I have been really upset this week. I have been uptight and out of sorts. I just realized what it was. I started reading a blog about school policies and testing. It is a subject I am interested in. What I didn't realize, because I didn't look closely enough, was that the writer had an agenda to abolish public education. On Monday, she started using the tragedy at the Amish School to explain why people should not attend public school. This reasoning really upset me. And, like an idiot, I kept going back to the blog to read what the author was saying and what comments were coming up. Well, I just cleared the history on my browser. I have no idea what the web address for this blog is, and I will never read it again. I feel like a new person.
I am going back to reading about quilting and the lives of the quilters I have come to think of as friends. It isn't that I don't want to read opposing points of view. It isn't that I don't want to read what reasonable people are thinking. I have especially enjoyed Dorothy's blog this week. She and I tend to be on the same side of the political fence. But I have also, in the past, enjoyed reading Teri's blog on political stuff, and she and I tend to be polar opposites. I am very intrigued by Teri's miniatures, by the way. I was very uplifted by Tracey's blog this week, and am so glad that she is fine. She and I are the same age, pretty much, so her health issue put my taking my health for granted in perspective. And, when my fridge died, I thought of Rebecca's post from September 18th and decided that a broken fridge wasn't so bad after all. Oh, and I love the shirt Debra and her mom are making. Jane Ann's post about talking Southern really made me laugh. As a person who is considered a Southerner up North and a Yankee down South, it really struck me as funny. No, I am sure I don't have an accent!

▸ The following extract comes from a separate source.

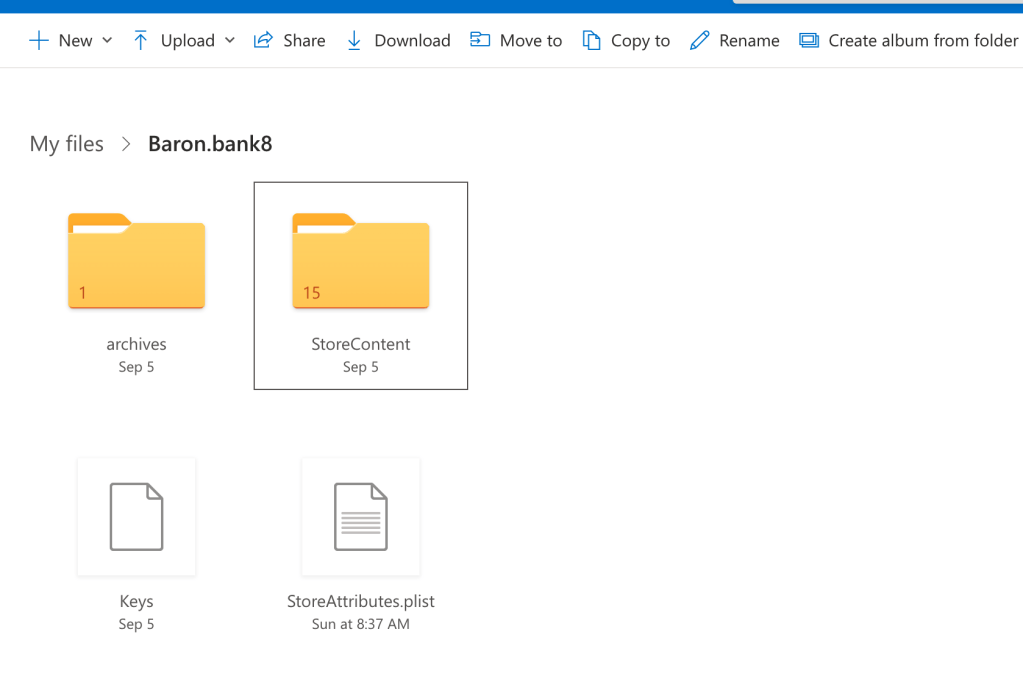Click the Download label in toolbar
Image resolution: width=1023 pixels, height=696 pixels.
pos(412,40)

Tonight, while I watch Lost, I will finish the binding on my brown bag lady quilt. Tomorrow, I will get the twins' quilts layered, and maybe visit JoAnn's for some black fabric to make the boys' NFL quilts. And Friday, I will get my hair cut. Too bad he doesn't work in a full service salon anymore because I could use a spa pedicure. Just to make my life easier, I am sending my first quilt to a long arm quilter. I just need to get up the nerve to do it. (The quilt is not the first quilt I ever made, just the first quilt to get sent out. Don't want to confuse anyone. The first quilt I ever made, well, I may finish it one day.)
And I will continue to enjoy Dorothy's trip through Vermont. And I will start reading the John Adams book because I have a huge thirst for historical knowledge right now.
3 comments:
"No, I am sure I don't have an accent!" You just keep your little fantasies, honey.
As for the upsetting blog, I like to think I'm open-minded, but I know I'm not really. Tennessee has been a red state too long for me--I feel on the defensive all the time. I've learned to let sleeping bile lay and just not subject myself to philosphies I know I will never--in a hundred years--agree with. (Nor am I foolish enough to think I will ever change anyone else's mind myself.) Maybe I get more like Scarlett O'Hara every day.
Just do it! {wink}
You really gotta watch what you are reading in cyberspace - there is no editor... (I know there is a crazy lady living in my brain, I don't need to add to it. I'll stick to quilting and crafting. At least here I know that if someone says a quilt has to be hand quilted that they are full of spit.)
I understand, in a way, about reading the blog that upset you. I know some of the artquilters' blogs that upset me (so egocentered) so I avoid them. I like living in my own little bubble of a world.
By the same token, people may get tired of my efforts for Quilts of Valor or the Afghans for Afghans movement. If so, there are plenty of other blogs to read.
Blogs can be time-consuming. I find my time is best spent reading my friend's blogs and not getting into unknown territory. Just call me PollyAnna.